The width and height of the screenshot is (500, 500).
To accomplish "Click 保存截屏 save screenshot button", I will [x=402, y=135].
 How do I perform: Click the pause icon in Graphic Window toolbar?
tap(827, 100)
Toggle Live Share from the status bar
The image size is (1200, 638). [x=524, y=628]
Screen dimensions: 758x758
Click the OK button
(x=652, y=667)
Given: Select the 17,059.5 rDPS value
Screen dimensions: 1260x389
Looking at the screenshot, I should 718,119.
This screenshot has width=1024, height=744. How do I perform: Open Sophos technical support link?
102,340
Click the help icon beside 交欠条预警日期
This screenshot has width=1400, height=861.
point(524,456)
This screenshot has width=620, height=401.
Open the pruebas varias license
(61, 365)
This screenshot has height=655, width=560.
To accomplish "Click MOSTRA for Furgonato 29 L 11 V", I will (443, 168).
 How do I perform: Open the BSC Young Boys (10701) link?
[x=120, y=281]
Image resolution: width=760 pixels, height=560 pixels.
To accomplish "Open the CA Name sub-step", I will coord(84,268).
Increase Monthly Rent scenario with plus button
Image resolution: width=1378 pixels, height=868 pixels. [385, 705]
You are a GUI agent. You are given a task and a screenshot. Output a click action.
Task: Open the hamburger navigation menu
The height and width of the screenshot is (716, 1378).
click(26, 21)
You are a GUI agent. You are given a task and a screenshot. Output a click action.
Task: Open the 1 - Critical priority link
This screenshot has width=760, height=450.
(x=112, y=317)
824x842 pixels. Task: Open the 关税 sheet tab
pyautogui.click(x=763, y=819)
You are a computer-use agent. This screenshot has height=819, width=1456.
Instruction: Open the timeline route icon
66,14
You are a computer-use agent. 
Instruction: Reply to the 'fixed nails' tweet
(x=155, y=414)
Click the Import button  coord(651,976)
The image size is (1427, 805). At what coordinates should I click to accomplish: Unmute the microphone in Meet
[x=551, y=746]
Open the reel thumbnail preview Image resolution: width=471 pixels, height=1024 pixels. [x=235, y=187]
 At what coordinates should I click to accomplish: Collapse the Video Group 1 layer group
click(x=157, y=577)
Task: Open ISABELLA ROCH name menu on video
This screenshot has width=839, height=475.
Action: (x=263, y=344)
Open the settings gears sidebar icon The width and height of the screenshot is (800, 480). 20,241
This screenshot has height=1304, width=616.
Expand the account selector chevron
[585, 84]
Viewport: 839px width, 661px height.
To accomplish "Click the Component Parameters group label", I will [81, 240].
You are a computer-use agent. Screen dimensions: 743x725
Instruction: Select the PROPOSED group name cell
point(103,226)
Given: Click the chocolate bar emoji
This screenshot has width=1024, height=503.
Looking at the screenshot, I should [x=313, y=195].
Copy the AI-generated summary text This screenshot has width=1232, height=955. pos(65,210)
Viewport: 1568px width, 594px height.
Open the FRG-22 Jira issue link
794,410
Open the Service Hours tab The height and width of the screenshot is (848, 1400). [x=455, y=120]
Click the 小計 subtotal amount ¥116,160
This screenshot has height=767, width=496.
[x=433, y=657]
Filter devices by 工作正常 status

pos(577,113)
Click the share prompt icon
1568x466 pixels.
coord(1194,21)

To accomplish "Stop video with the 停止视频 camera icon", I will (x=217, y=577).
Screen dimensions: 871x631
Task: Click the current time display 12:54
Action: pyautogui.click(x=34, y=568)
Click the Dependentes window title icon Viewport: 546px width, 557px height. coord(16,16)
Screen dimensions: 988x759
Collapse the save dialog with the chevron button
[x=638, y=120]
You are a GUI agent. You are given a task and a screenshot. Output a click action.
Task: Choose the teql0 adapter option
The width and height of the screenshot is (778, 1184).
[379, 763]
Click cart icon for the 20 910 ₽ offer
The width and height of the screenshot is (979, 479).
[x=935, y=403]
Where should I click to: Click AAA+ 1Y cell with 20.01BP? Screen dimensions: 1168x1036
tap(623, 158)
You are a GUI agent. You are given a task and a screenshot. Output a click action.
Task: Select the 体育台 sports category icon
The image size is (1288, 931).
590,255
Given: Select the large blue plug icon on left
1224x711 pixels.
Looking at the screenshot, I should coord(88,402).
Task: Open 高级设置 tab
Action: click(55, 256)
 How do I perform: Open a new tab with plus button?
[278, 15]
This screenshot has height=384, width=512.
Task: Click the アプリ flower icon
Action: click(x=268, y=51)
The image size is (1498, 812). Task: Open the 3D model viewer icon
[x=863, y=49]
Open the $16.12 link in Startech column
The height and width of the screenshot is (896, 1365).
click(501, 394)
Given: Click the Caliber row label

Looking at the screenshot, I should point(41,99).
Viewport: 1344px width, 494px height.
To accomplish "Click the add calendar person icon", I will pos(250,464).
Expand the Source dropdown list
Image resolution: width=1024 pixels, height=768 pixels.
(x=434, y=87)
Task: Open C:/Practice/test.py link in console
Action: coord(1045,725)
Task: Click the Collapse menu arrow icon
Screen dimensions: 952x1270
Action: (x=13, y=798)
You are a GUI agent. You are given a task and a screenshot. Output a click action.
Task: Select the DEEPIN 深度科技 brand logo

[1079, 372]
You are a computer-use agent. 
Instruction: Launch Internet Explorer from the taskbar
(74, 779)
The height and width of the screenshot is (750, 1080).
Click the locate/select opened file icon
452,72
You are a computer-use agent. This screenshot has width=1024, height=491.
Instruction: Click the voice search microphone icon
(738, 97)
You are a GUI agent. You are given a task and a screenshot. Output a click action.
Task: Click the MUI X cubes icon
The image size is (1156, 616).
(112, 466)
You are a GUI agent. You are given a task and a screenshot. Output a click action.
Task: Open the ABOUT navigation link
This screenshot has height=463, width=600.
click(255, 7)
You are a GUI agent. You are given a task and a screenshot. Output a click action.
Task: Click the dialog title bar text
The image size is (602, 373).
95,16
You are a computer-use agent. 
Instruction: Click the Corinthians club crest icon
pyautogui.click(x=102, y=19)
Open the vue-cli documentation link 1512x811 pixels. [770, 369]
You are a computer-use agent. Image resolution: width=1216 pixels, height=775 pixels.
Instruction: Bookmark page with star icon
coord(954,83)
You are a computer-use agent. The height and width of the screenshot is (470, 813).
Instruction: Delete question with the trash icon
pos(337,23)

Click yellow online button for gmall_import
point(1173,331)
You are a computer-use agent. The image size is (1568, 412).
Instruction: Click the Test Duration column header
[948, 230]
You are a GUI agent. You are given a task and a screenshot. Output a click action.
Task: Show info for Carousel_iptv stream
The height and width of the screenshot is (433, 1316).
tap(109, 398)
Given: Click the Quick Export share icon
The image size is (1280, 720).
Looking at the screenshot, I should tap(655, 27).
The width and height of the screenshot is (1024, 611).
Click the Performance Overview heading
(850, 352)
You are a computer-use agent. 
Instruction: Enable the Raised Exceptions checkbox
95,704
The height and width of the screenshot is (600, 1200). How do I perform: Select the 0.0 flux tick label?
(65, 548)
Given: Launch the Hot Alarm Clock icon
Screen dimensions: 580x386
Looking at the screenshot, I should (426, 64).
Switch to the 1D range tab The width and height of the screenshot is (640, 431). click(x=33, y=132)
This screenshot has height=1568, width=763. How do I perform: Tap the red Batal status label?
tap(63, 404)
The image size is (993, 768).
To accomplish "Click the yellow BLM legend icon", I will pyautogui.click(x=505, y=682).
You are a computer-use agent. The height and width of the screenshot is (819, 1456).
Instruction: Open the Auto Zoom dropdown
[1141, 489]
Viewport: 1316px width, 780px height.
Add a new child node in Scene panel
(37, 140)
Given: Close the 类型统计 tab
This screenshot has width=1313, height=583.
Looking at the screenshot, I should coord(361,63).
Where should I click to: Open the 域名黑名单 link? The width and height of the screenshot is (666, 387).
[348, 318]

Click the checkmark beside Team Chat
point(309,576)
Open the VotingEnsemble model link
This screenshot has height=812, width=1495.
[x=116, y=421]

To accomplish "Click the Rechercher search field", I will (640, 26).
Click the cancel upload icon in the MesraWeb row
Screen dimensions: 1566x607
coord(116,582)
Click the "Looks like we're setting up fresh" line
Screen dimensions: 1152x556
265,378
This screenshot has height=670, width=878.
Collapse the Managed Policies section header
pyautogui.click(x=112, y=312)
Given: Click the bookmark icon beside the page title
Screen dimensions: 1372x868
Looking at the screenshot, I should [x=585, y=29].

····················

Reproduce the data verbatim, from its first line through the line containing "Image resolution: width=1378", with both ends included.

THE RESPONSE =>
The width and height of the screenshot is (500, 500).
To accomplish "Click 保存截屏 save screenshot button", I will [x=402, y=135].
 How do I perform: Click the pause icon in Graphic Window toolbar?
tap(827, 100)
Toggle Live Share from the status bar
The image size is (1200, 638). [x=524, y=628]
Screen dimensions: 758x758
Click the OK button
(x=652, y=667)
Given: Select the 17,059.5 rDPS value
Screen dimensions: 1260x389
Looking at the screenshot, I should 718,119.
This screenshot has width=1024, height=744. How do I perform: Open Sophos technical support link?
102,340
Click the help icon beside 交欠条预警日期
This screenshot has width=1400, height=861.
point(524,456)
This screenshot has width=620, height=401.
Open the pruebas varias license
(61, 365)
This screenshot has height=655, width=560.
To accomplish "Click MOSTRA for Furgonato 29 L 11 V", I will (443, 168).
 How do I perform: Open the BSC Young Boys (10701) link?
[x=120, y=281]
Image resolution: width=760 pixels, height=560 pixels.
To accomplish "Open the CA Name sub-step", I will coord(84,268).
Increase Monthly Rent scenario with plus button
Image resolution: width=1378 pixels, height=868 pixels. [385, 705]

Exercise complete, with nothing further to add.